O hábito, segundo dizem, faz o monge. Não sou nem pretendo ser monge, porém hábitos criados na mais tenra infância se enraízam de forma inexplicável.  Por exemplo, aquela ligação quase orgânica com os jornais. Pai, mãe, e segundo ela,  o avô,  começavam seus dias folheando e lendo os jornais, que eram chamados de diários. Andando pelas ruas de qualquer bairro encontrávamos Bancas de Jornal. Com vendedores simpáticos  ou até muito antipáticos e impacientes  com crianças.

Tornou-se um hábito parar na frente da banca e ver as manchetes nos jornais pendurados ou expostos e nas revistas. Seguíamos as estórias, ou histórias pelas manchetes de cada dia. As manchetes também  marcavam o andar do tempo. As notícias eram  estórias que fluíam  por muitos dias, criando um quadro das transformações no mundo real em lugares distantes. Novas descobertas, arte cinema, esportes. Estórias pessoais falavam  sobre  famosos, embora completamente desconhecidos no bairro.
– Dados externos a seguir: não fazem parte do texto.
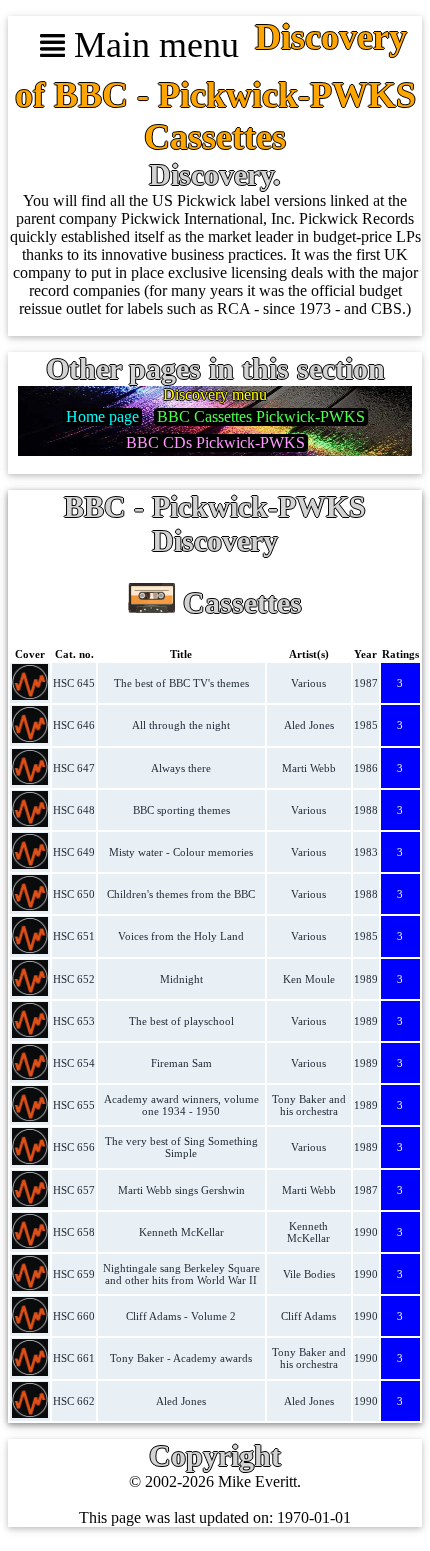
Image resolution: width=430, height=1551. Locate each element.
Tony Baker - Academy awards (181, 1358)
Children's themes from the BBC (181, 894)
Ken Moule (309, 979)
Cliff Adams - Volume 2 (181, 1316)
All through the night (181, 725)
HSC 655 (74, 1105)
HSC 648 (74, 810)
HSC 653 (74, 1021)
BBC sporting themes (181, 810)
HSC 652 (74, 979)
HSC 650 (74, 894)
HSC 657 (74, 1190)
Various (308, 683)
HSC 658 (74, 1232)
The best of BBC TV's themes (181, 683)
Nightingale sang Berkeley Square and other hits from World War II (181, 1274)
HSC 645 (74, 683)
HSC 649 (74, 852)
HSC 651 (74, 936)
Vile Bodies (309, 1274)
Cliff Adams (308, 1316)
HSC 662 (74, 1401)
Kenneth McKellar (181, 1232)
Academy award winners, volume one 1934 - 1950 (181, 1105)
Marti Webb (309, 768)
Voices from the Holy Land (181, 936)
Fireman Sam (181, 1063)
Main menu (152, 45)
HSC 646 (74, 725)
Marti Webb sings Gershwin (181, 1190)
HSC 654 (74, 1063)
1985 (366, 725)
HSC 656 (74, 1147)
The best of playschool (181, 1021)
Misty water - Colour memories (181, 852)
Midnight (181, 979)
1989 (366, 979)
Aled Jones (309, 725)
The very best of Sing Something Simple (181, 1147)
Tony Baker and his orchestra (309, 1105)
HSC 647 (74, 768)
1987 (366, 683)
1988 (366, 810)
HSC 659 (74, 1274)
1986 (366, 768)
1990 (366, 1232)
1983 (366, 852)
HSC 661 (74, 1358)
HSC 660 (74, 1316)
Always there (181, 768)
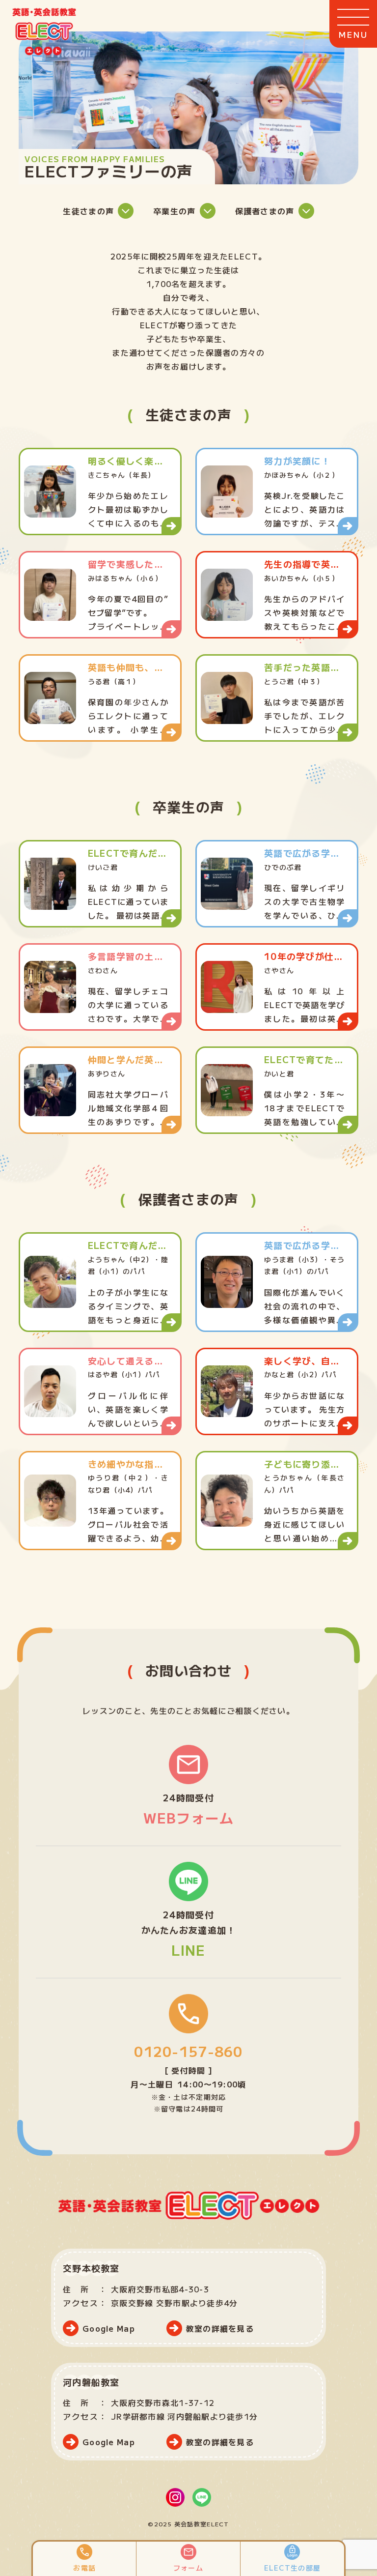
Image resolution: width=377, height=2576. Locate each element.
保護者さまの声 (265, 211)
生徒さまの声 (88, 211)
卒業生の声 (174, 211)
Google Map (108, 2328)
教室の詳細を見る (220, 2328)
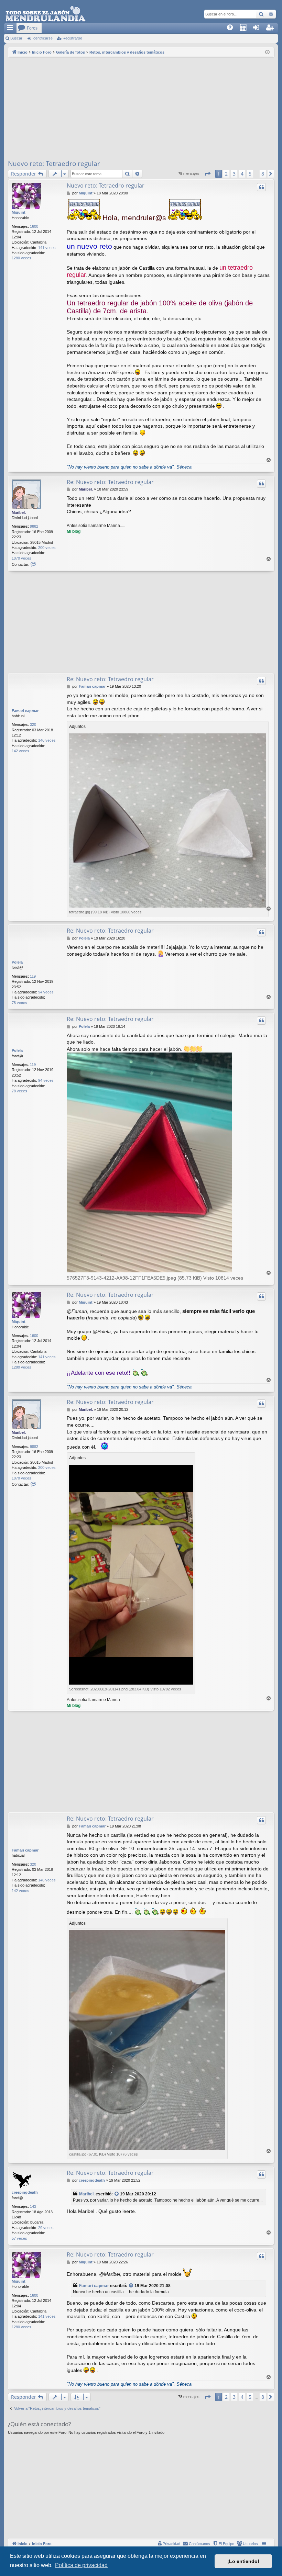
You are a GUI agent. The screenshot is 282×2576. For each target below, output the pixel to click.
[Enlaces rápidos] (10, 28)
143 (33, 2206)
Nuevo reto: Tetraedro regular (54, 163)
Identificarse (42, 38)
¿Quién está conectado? (39, 2424)
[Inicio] (45, 14)
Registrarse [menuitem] (273, 29)
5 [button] (250, 173)
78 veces (19, 1003)
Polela (17, 962)
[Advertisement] (141, 109)
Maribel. (19, 512)
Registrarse (72, 38)
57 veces (19, 2238)
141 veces (47, 248)
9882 (34, 526)
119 (33, 976)
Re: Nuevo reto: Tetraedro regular (110, 482)
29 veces (46, 2228)
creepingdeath (25, 2192)
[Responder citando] (261, 187)
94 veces (46, 992)
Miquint (18, 212)
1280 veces (21, 258)
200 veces (47, 547)
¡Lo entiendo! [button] (243, 2561)
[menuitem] (232, 28)
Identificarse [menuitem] (260, 29)
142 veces (20, 751)
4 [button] (242, 173)
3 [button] (234, 173)
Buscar (16, 38)
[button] (207, 174)
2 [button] (226, 173)
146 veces (47, 740)
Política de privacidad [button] (81, 2565)
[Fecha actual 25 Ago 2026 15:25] (267, 52)
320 (33, 724)
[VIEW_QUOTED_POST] (117, 2194)
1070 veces (21, 558)
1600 (34, 226)
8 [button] (262, 173)
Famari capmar (25, 711)
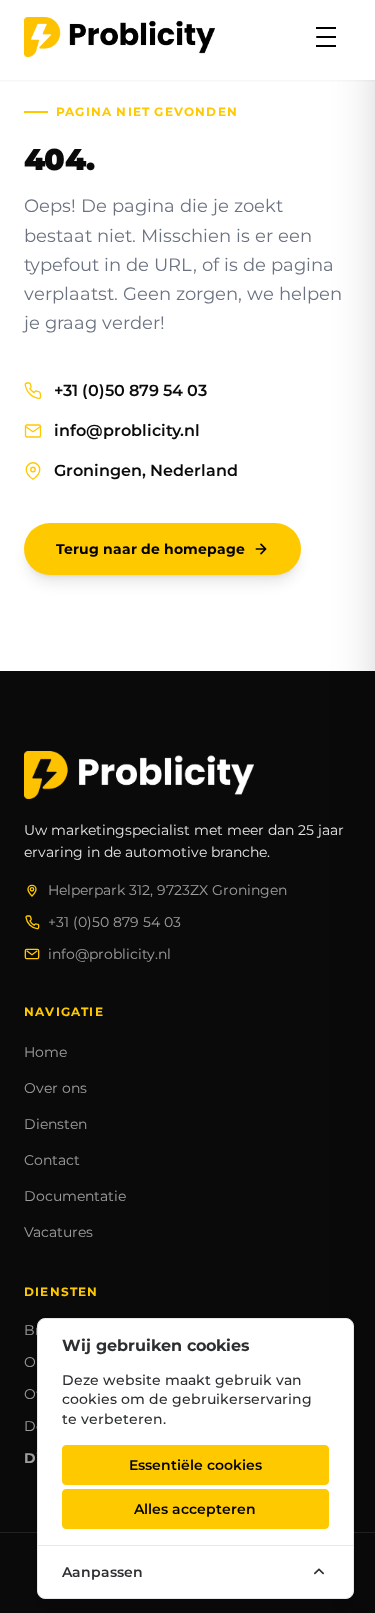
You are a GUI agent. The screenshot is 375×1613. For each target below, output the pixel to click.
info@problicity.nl (127, 430)
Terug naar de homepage (150, 549)
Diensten (55, 1124)
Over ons (55, 1088)
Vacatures (58, 1232)
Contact (52, 1160)
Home (45, 1052)
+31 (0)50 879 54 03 (130, 390)
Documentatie (75, 1196)
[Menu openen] (326, 37)
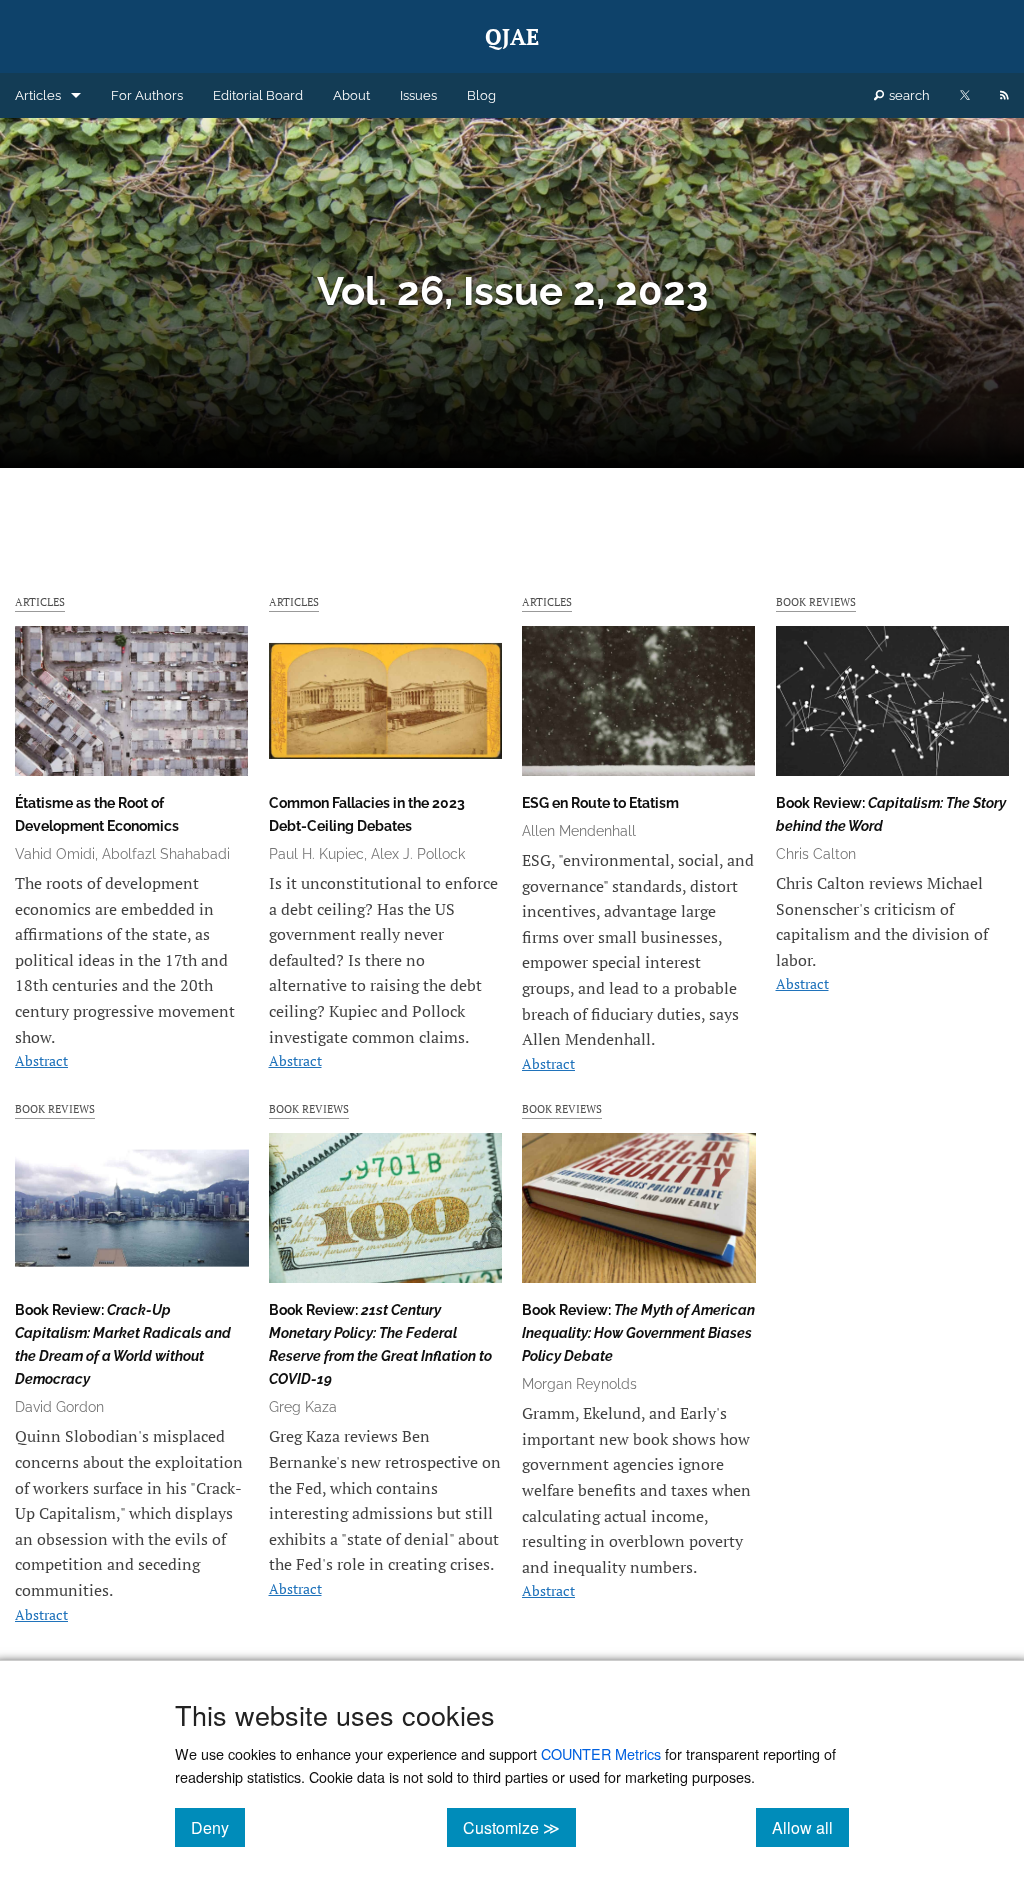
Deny (218, 1827)
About (351, 95)
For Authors (147, 95)
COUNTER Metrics (601, 1753)
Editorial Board (258, 95)
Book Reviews (816, 601)
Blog (481, 95)
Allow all (810, 1827)
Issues (418, 95)
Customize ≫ (519, 1827)
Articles (38, 95)
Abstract (41, 1060)
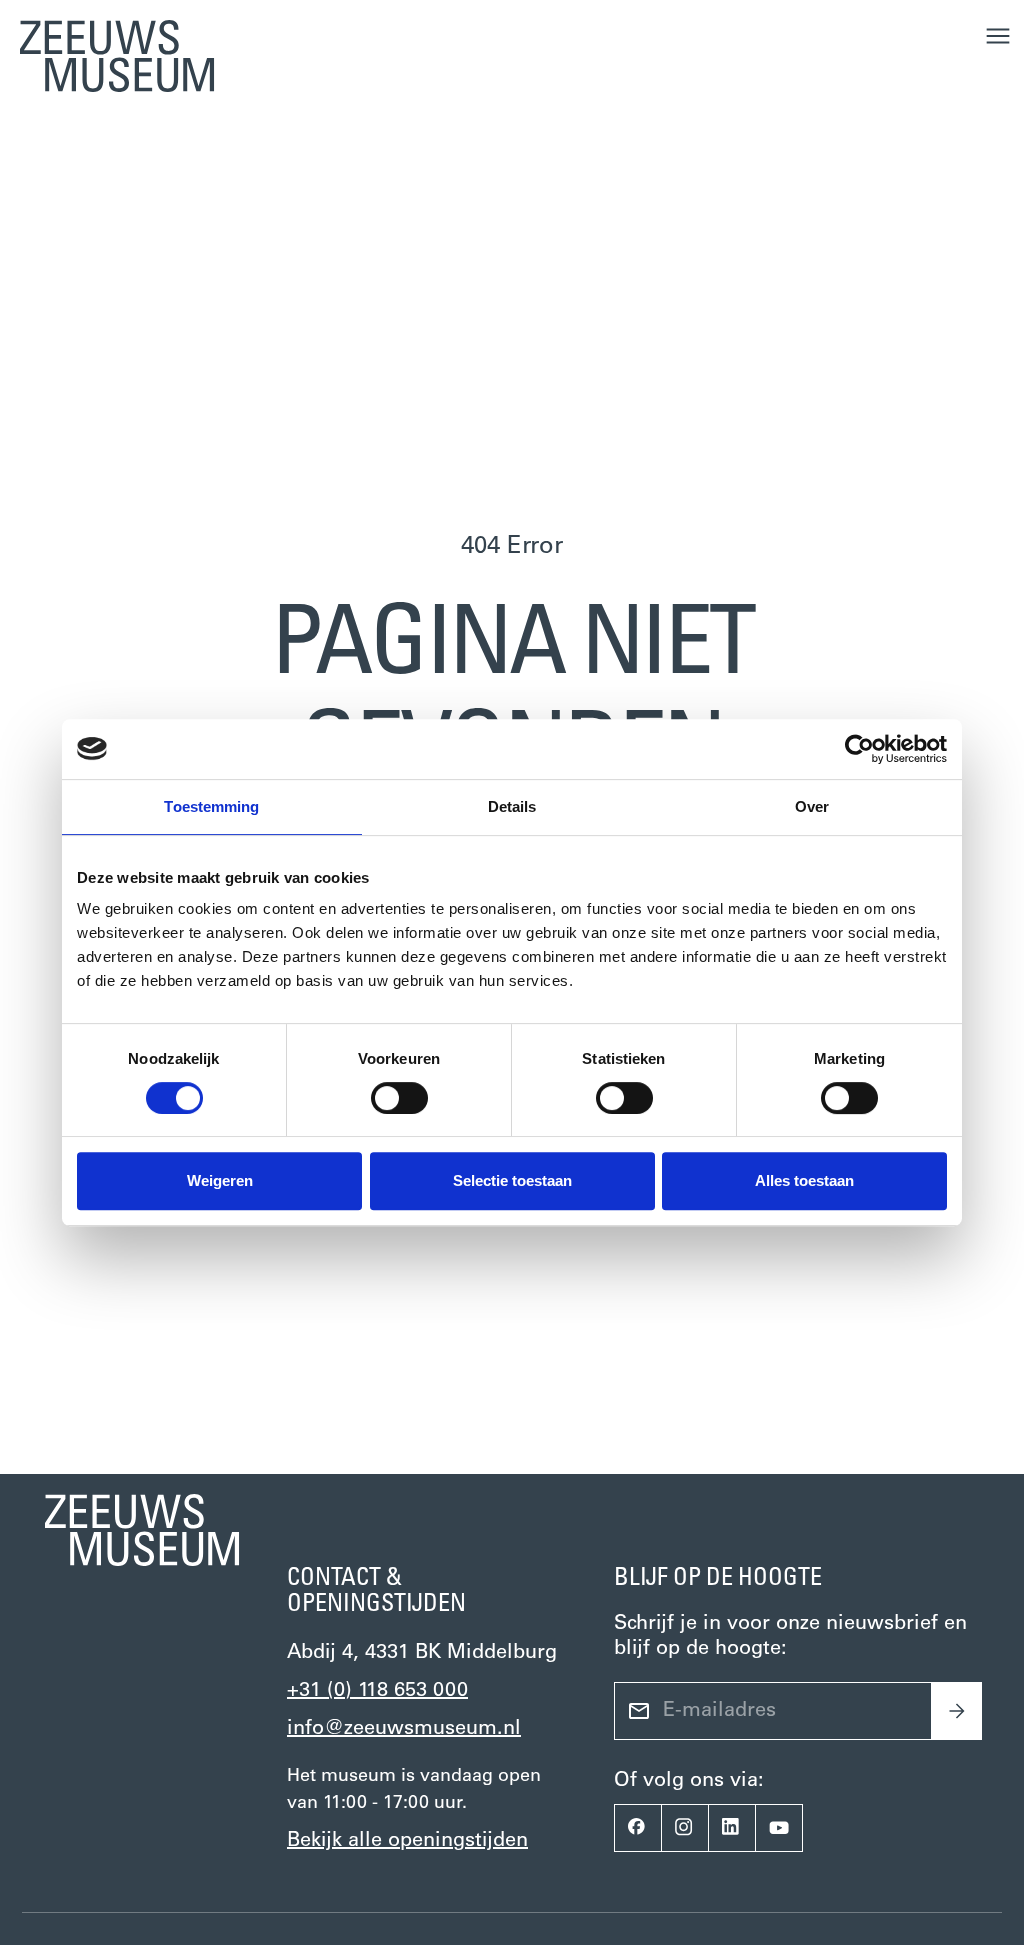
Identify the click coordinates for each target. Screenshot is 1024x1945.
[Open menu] (998, 36)
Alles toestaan (804, 1180)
Havia lugares e pessoas retratados de forma  fascinante mas as vezes  trágica ou patética. Ao longo dos anos,  em algum lugar, sempre havia uma guerra sangrenta.  Todas em nome de palavras como liberdade, igualdade, democracia. Falavam  de heróis, mas sempre faltava  a tal de fraternidade.

Já houve um tempo onde  os repórteres de guerra eram admirados. Eram pessoas cujas palavras tinham o peso por terem testemunhado,  sofrimento, o perigo ou a crueldade, vivenciando as vidas ou restos de vidas em algum inferno qualquer.  Em minha  ingenuidade falavam sempre a verdade, traziam as tragédias humanas e davam ênfase aos seres humanos  no interior do conflito. Fiquei frustrado quando descobri que alguns destes heróis eram pagos para mentir e ou omitir. As guerras com todos os seus males eram descritas sempre tendo  um lado mau e um bom. O lado variava conforme o jornal, mas morria muita gente dos dois lados  e principalmente gente de lado nenhum que apenas  estava no lugar errado no momento errado. 

Durante dias e dias  estórias iam sendo escritas e formando a história que depois aparecia nos livros textos sem tantos detalhes. O filão policial era mais explorado por alguns jornais. Dizia-se que se fossem torcidos pingaria sangue. Além de  guerras e crimes  havia a economia e política. Aprendi que o homem depende da  economia, mas que a economia depende apenas de alguns  homens. Num país como o Brasil vivi vários momentos econômicos, e até sofri alguns baques pessoais e familiares quando, por razões obscuras para a maioria e muito claras  para outros, faliram a Panair do Brasil e transformaram os Correios e Telégrafos em empresa.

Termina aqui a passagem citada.